Hamlet Figura is a serial work, a long poem, that constitutes a reading of, or response to, Shakespeare’s Hamlet from the point of view of language.  The work aims to interrogate language in philosophical terms, whether directly or indirectly.  It is based on two major premises: that Hamlet is caught up with language as such, and that language in general creates world and is redemptive, whether or not the play represents this point of view.  The theory of language implicit in the work is indebted to other theories of language and to theory in general.  But it is based very much on my own sense of language and its centrality to the human condition.  Hamlet Figura is an autonomous work, though one that depends on another, in this case Shakespeare’s canonical text.

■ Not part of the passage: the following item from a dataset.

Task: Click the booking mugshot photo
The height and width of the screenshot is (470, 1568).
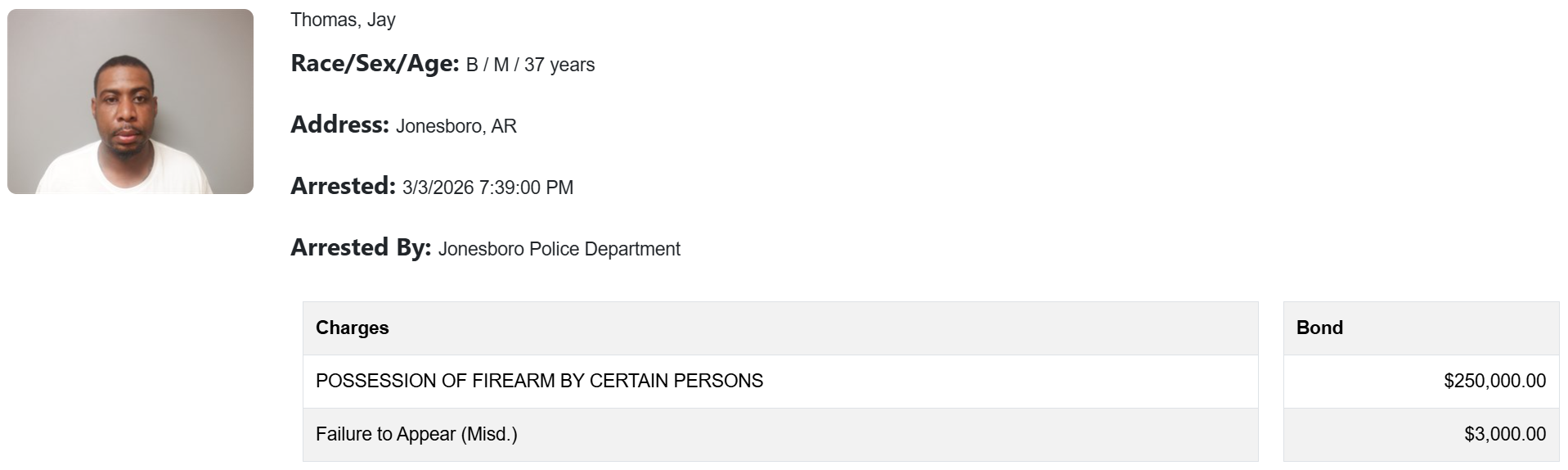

The figura of the title is significant toward these objectives; it is a controlling idea throughout, especially in later stages.  It owes something to literary history, especially to Erich Auerbach’s Mimesis, but it is largely my own construction.  In the most general sense, figura stands for language—first and foremost poetic language, or dramatic language.  Figura encompasses style as well as the social and physical world, form and reality.  But figura also creates reality, creates the world.  Without language we are alone in the universe.  When figura goes too far as style, then the world is liable to explode.  But figuration is essential to any work, without which the work would explode.  Within the terms of Hamlet Figura, the ultimate gift of language is redemption.  And despite the apocalypse in the foreground of the work, the state and the world of Hamlet, in my rendering of the play, will survive and potentially renew themselves. —Daniel Gabriel

Description

  • Kind: Perfectbound
  • Pages: 196
  • Language: English
  • Date Published: June, 2020
  • ISBN: 978-1-948017-83-1

Excerpt

175

But the gesture contains the ultimate
Meaning of language. For it is language
That embodies the form of future. And we must
Read it and hear it and pronounce the drama
In our own constructions. Here is the eternity

Of language, the ever-present flow of signs.
Here Hamlet speaks through us, through
Our own stagings. The ghost recognizes us
In the dark, and we take his dying as the dying
Of the son, as the dying of a poetry that lives beyond itself.

Author

Daniel GabrielDaniel Gabriel is the author of Hart Crane and the Modernist Epic: Canon and Genre Formation in Crane, Pound, Eliot, and Williams (Palgrave Macmillan, 2007), Sacco and Vanzetti (Gull Books, 1983), and Columbus (Gnosis Press, 1993); and the editor of Richard Darabaner’s Plaint, a collection of his poems (Dos Madres Press, 2012), for which he also wrote the introduction.  Sacco and Columbus are both book-length poems, or poetic works, on historical subjects.  Theater productions include a stage version of Sacco and Vanzetti, and the plays The Four Seasons of Salt, Exits, Snowbound, and The Fortunate Instant, an adaptation of Edgar Allan Poe’s “The Fall of the House of Usher.”  He has a Ph.D. in English from The City University of New York Graduate School, and taught for many years at Rutgers University.  He lives with his wife Marlen, a writer, in Berlin, Germany.